Bitcoin illustration on a nuclear plant

Another day, another incident involving people mining Bitcoin cryptocurrency illegally – This time, it is none other than Russian scientists.

The Interfax News Agency, Russia, reported that engineers from the All-Russian Research Institute of Experimental Physics (RFNC-VNIIEF) have been arrested for using official “computing resources” to mine Bitcoin cryptocurrency. It must be noted that the RFNC-VNIIEF is a federal nuclear facility in Russia and it is the same institute where the first nuclear bomb in the Soviet Union was developed.

The RFNC-VNIIEF’s head of press service and Institute’s official spokesperson Tatyana Zalesskaya stated that there was an “unsanctioned attempt” to make use of office computer facilities for “private purposes including so-called mining.”

“Their activities were stopped in time.
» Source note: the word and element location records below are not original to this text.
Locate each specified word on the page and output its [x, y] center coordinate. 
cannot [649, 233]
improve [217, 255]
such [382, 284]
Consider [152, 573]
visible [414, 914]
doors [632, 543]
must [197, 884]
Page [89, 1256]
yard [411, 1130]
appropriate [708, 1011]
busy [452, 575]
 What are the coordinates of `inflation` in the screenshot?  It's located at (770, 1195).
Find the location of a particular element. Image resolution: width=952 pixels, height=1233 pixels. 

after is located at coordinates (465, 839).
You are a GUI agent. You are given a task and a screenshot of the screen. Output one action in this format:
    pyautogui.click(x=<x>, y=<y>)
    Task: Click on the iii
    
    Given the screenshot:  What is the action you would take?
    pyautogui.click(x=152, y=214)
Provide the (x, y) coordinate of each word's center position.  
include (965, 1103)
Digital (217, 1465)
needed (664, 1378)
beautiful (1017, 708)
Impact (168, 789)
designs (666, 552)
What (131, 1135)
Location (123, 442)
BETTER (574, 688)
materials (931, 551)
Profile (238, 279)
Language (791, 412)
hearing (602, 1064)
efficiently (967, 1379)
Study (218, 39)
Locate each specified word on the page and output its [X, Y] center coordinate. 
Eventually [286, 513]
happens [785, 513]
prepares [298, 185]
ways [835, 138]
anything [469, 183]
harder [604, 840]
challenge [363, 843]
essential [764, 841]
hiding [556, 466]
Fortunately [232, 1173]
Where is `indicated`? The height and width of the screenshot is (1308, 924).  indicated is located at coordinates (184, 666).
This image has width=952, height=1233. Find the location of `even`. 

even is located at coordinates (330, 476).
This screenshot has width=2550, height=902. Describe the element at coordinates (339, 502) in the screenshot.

The bungling miners have been detained by the competent authorities. As far as I know, a criminal case has been opened regarding them,” Zalesskaya added.

As of now neither Russia’s Federal Security Service (FSB) nor the Institute has revealed the number of engineers detained or the criminal charges implied on the arrested individuals. However, according to reports, they were trying to connect the supercomputer at RFNC-VNIIEF lab to the internet for cryptocurrency mining.

The Sarov based RFNC-VNIIEF is a secretive facility, which is not even mentioned in Soviet maps and Russian military guards it 24/7. The nature of work at this facility is such that no computer installed at the institute can be connected to the internet, not even the 1-petaflop capable supercomputer that can easily perform a quadrillion operations within a second. Since somebody tried to connect it to the internet, therefore the FSB quickly identified this activity and an investigation was launched.

According to Zalesskaya, companies having extensive computing capacity have been trying to harness their resources for mining cryptocurrency but such schemes will be severely “suppressed at our enterprises this is technically a hopeless and criminal offense.”

BBC reports that the top-secret nuclear facility in Russia has around 20,000 employees and it houses the strongest supercomputers in the entire country. One thing that instantly hits us is that Russia is tightening its grip on crypto-miners and those involved in mining.

Not for the first time

This is not the first time that computers at a high-profile Russian government institution were caught in the middle of mining cryptocurrency. In December 2017, Transneft, a state-owned largest oil pipeline company in the world had its computers used to mine Monero cryptocurrency however the company claimed it was a cyber attack rather than an inside job.